Please write out all of the records below exactly as they appear.

* _AVAILABLE DATA_
++++++
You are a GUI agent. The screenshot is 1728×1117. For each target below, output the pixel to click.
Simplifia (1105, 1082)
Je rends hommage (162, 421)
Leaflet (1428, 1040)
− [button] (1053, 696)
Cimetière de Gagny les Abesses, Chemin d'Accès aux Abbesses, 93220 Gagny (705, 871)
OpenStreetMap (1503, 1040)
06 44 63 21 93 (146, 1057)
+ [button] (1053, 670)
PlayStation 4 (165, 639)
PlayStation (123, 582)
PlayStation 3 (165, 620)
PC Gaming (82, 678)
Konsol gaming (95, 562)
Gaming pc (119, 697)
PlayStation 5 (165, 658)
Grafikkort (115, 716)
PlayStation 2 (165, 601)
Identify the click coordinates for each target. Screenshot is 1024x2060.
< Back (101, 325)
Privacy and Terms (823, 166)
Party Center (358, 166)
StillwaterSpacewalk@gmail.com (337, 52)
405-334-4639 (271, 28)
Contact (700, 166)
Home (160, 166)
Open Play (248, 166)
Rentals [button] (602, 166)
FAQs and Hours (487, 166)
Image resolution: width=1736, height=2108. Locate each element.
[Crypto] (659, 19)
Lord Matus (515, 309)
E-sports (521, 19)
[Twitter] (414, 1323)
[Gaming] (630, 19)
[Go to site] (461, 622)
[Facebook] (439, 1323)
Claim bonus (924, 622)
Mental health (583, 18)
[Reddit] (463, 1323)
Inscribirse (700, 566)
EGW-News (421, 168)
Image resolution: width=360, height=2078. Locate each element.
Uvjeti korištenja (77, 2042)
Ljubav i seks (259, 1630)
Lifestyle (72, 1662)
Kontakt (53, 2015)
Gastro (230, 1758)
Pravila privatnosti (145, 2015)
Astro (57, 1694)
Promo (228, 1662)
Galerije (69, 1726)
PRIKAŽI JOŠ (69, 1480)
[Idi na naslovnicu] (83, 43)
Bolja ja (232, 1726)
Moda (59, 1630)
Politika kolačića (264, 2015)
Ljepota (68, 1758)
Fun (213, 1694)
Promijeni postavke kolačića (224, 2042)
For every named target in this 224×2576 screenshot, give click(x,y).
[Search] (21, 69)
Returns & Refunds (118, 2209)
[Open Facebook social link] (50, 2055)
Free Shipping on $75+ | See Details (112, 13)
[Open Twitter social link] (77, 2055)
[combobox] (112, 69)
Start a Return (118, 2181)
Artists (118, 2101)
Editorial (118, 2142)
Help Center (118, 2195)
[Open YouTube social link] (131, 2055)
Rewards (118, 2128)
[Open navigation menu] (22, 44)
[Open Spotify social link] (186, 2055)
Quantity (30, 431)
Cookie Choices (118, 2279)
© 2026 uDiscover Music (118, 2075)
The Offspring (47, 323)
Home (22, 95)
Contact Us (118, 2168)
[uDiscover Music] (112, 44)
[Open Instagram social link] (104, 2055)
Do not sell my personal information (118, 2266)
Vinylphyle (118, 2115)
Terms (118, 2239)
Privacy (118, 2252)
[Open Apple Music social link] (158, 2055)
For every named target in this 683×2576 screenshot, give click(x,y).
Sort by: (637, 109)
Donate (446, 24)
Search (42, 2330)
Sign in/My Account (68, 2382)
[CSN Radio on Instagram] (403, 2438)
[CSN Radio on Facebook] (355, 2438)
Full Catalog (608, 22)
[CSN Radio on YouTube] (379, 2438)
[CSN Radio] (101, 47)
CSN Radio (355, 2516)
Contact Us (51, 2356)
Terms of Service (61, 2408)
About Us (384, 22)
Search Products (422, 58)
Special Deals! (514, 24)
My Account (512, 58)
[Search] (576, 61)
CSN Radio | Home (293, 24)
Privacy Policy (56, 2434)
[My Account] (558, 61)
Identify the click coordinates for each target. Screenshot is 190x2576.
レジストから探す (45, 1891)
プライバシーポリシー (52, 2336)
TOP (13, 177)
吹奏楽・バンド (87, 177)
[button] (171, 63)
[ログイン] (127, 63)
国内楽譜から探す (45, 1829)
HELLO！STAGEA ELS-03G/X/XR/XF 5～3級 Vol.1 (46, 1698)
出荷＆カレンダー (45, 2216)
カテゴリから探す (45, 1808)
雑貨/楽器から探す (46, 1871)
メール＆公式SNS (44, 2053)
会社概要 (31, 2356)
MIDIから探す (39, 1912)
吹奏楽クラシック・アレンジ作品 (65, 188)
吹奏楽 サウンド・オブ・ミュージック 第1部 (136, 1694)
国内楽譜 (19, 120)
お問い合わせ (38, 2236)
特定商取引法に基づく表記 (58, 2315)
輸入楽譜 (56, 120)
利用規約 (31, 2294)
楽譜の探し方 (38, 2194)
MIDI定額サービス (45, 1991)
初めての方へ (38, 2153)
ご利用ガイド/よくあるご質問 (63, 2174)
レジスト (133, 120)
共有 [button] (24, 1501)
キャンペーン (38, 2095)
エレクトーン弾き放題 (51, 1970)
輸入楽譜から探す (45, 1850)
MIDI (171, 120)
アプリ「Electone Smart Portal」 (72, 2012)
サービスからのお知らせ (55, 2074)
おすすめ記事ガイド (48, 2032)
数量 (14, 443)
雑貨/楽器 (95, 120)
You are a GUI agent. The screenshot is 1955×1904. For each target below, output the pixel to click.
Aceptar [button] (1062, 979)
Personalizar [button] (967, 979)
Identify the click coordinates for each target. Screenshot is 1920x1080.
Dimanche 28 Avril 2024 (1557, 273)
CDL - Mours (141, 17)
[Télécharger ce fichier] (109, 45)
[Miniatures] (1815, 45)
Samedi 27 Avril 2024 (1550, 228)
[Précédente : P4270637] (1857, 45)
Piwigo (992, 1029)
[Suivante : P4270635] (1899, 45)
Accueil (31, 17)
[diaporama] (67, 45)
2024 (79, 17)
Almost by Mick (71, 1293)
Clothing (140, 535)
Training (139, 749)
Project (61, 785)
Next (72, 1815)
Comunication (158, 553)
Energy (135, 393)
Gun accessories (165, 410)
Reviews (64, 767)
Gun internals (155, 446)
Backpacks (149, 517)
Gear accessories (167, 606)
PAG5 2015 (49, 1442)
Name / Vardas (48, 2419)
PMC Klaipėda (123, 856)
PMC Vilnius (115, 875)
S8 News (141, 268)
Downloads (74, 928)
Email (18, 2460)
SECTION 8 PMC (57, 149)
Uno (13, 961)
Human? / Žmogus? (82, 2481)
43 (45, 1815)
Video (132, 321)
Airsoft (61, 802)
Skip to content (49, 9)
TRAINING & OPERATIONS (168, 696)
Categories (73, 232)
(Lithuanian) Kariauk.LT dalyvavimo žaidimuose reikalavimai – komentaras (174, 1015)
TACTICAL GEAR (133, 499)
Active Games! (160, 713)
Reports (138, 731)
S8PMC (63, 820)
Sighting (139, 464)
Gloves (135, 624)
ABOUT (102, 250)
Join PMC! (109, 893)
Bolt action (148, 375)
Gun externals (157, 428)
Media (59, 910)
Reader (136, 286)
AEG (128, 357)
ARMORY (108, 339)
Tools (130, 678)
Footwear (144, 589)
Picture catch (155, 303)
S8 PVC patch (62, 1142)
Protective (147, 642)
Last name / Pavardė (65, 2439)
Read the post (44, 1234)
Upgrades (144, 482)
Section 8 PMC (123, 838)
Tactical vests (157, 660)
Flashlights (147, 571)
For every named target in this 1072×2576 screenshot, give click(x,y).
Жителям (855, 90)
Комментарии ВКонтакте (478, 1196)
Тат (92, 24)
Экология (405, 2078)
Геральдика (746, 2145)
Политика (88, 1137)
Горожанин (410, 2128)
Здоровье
++++++
* _RESPONSE TO THE TASK_
You are a GUI agent. The screenshot is 1728×1117. For each target below, output the pixel to click.
Simplifia (1105, 1082)
Je rends hommage (162, 421)
Leaflet (1428, 1040)
− [button] (1053, 696)
Cimetière de Gagny les Abesses, Chemin d'Accès aux Abbesses, 93220 Gagny (705, 871)
OpenStreetMap (1503, 1040)
06 44 63 21 93 (146, 1057)
+ [button] (1053, 670)
PlayStation 4 (165, 639)
PlayStation (123, 582)
PlayStation 3 (165, 620)
PC Gaming (82, 678)
Konsol gaming (95, 562)
Gaming pc (119, 697)
PlayStation 5 (165, 658)
Grafikkort (115, 716)
PlayStation 2 (165, 601)
Identify the click coordinates for each target. Screenshot is 1024x2060.
< Back (101, 325)
Privacy and Terms (823, 166)
Party Center (358, 166)
StillwaterSpacewalk@gmail.com (337, 52)
405-334-4639 (271, 28)
Contact (700, 166)
Home (160, 166)
Open Play (248, 166)
Rentals [button] (602, 166)
FAQs and Hours (487, 166)
Image resolution: width=1736, height=2108. Locate each element.
[Crypto] (659, 19)
Lord Matus (515, 309)
E-sports (521, 19)
[Twitter] (414, 1323)
[Gaming] (630, 19)
[Go to site] (461, 622)
[Facebook] (439, 1323)
Claim bonus (924, 622)
Mental health (583, 18)
[Reddit] (463, 1323)
Inscribirse (700, 566)
EGW-News (421, 168)
Image resolution: width=360, height=2078. Locate each element.
Uvjeti korištenja (77, 2042)
Ljubav i seks (259, 1630)
Lifestyle (72, 1662)
Kontakt (53, 2015)
Gastro (230, 1758)
Pravila privatnosti (145, 2015)
Astro (57, 1694)
Promo (228, 1662)
Galerije (69, 1726)
PRIKAŽI JOŠ (69, 1480)
[Idi na naslovnicu] (83, 43)
Bolja ja (232, 1726)
Moda (59, 1630)
Politika kolačića (264, 2015)
Ljepota (68, 1758)
Fun (213, 1694)
Promijeni postavke kolačića (224, 2042)
For every named target in this 224×2576 screenshot, give click(x,y).
[Search] (21, 69)
Returns & Refunds (118, 2209)
[Open Facebook social link] (50, 2055)
Free Shipping on $75+ | See Details (112, 13)
[Open Twitter social link] (77, 2055)
[combobox] (112, 69)
Start a Return (118, 2181)
Artists (118, 2101)
Editorial (118, 2142)
Help Center (118, 2195)
[Open YouTube social link] (131, 2055)
Rewards (118, 2128)
[Open navigation menu] (22, 44)
[Open Spotify social link] (186, 2055)
Quantity (30, 431)
Cookie Choices (118, 2279)
© 2026 uDiscover Music (118, 2075)
The Offspring (47, 323)
Home (22, 95)
Contact Us (118, 2168)
[uDiscover Music] (112, 44)
[Open Instagram social link] (104, 2055)
Do not sell my personal information (118, 2266)
Vinylphyle (118, 2115)
Terms (118, 2239)
Privacy (118, 2252)
[Open Apple Music social link] (158, 2055)
For every named target in this 683×2576 screenshot, give click(x,y).
Sort by: (637, 109)
Donate (446, 24)
Search (42, 2330)
Sign in/My Account (68, 2382)
[CSN Radio on Instagram] (403, 2438)
[CSN Radio on Facebook] (355, 2438)
Full Catalog (608, 22)
[CSN Radio on YouTube] (379, 2438)
[CSN Radio] (101, 47)
CSN Radio (355, 2516)
Contact Us (51, 2356)
Terms of Service (61, 2408)
About Us (384, 22)
Search Products (422, 58)
Special Deals! (514, 24)
My Account (512, 58)
[Search] (576, 61)
CSN Radio | Home (293, 24)
Privacy Policy (56, 2434)
[My Account] (558, 61)
Identify the click coordinates for each target. Screenshot is 190x2576.
レジストから探す (45, 1891)
プライバシーポリシー (52, 2336)
TOP (13, 177)
吹奏楽・バンド (87, 177)
[button] (171, 63)
[ログイン] (127, 63)
国内楽譜から探す (45, 1829)
HELLO！STAGEA ELS-03G/X/XR/XF 5～3級 Vol.1 (46, 1698)
出荷＆カレンダー (45, 2216)
カテゴリから探す (45, 1808)
雑貨/楽器から探す (46, 1871)
メール＆公式SNS (44, 2053)
会社概要 (31, 2356)
MIDIから探す (39, 1912)
吹奏楽クラシック・アレンジ作品 (65, 188)
吹奏楽 サウンド・オブ・ミュージック 第1部 (136, 1694)
国内楽譜 (19, 120)
お問い合わせ (38, 2236)
特定商取引法に基づく表記 (58, 2315)
輸入楽譜 (56, 120)
利用規約 (31, 2294)
楽譜の探し方 (38, 2194)
MIDI定額サービス (45, 1991)
初めての方へ (38, 2153)
ご利用ガイド/よくあるご質問 (63, 2174)
レジスト (133, 120)
共有 [button] (24, 1501)
キャンペーン (38, 2095)
エレクトーン弾き放題 (51, 1970)
輸入楽譜から探す (45, 1850)
MIDI (171, 120)
アプリ「Electone Smart Portal」 (72, 2012)
サービスからのお知らせ (55, 2074)
おすすめ記事ガイド (48, 2032)
数量 (14, 443)
雑貨/楽器 (95, 120)
You are a GUI agent. The screenshot is 1955×1904. For each target below, output the pixel to click.
Aceptar [button] (1062, 979)
Personalizar [button] (967, 979)
Identify the click coordinates for each target. Screenshot is 1920x1080.
Dimanche 28 Avril 2024 (1557, 273)
CDL - Mours (141, 17)
[Télécharger ce fichier] (109, 45)
[Miniatures] (1815, 45)
Samedi 27 Avril 2024 (1550, 228)
[Précédente : P4270637] (1857, 45)
Piwigo (992, 1029)
[Suivante : P4270635] (1899, 45)
Accueil (31, 17)
[diaporama] (67, 45)
2024 (79, 17)
Almost by Mick (71, 1293)
Clothing (140, 535)
Training (139, 749)
Project (61, 785)
Next (72, 1815)
Comunication (158, 553)
Energy (135, 393)
Gun accessories (165, 410)
Reviews (64, 767)
Gun internals (155, 446)
Backpacks (149, 517)
Gear accessories (167, 606)
PAG5 2015 (49, 1442)
Name / Vardas (48, 2419)
PMC Klaipėda (123, 856)
PMC Vilnius (115, 875)
S8 News (141, 268)
Downloads (74, 928)
Email (18, 2460)
SECTION 8 PMC (57, 149)
Uno (13, 961)
Human? / Žmogus? (82, 2481)
43 (45, 1815)
Video (132, 321)
Airsoft (61, 802)
Skip to content (49, 9)
TRAINING & OPERATIONS (168, 696)
Categories (73, 232)
(Lithuanian) Kariauk.LT dalyvavimo žaidimuose reikalavimai – komentaras (174, 1015)
TACTICAL GEAR (133, 499)
Active Games! (160, 713)
Reports (138, 731)
S8PMC (63, 820)
Sighting (139, 464)
Gloves (135, 624)
ABOUT (102, 250)
Join PMC! (109, 893)
Bolt action (148, 375)
Gun externals (157, 428)
Media (59, 910)
Reader (136, 286)
AEG (128, 357)
ARMORY (108, 339)
Tools (130, 678)
Footwear (144, 589)
Picture catch (155, 303)
S8 PVC patch (62, 1142)
Protective (147, 642)
Last name / Pavardė (65, 2439)
Read the post (44, 1234)
Upgrades (144, 482)
Section 8 PMC (123, 838)
Tactical vests (157, 660)
Flashlights (147, 571)
For every named target in this 1072×2576 screenshot, give click(x,y).
Жителям (855, 90)
Комментарии ВКонтакте (478, 1196)
Тат (92, 24)
Экология (405, 2078)
Геральдика (746, 2145)
Политика (88, 1137)
Горожанин (410, 2128)
Здоровье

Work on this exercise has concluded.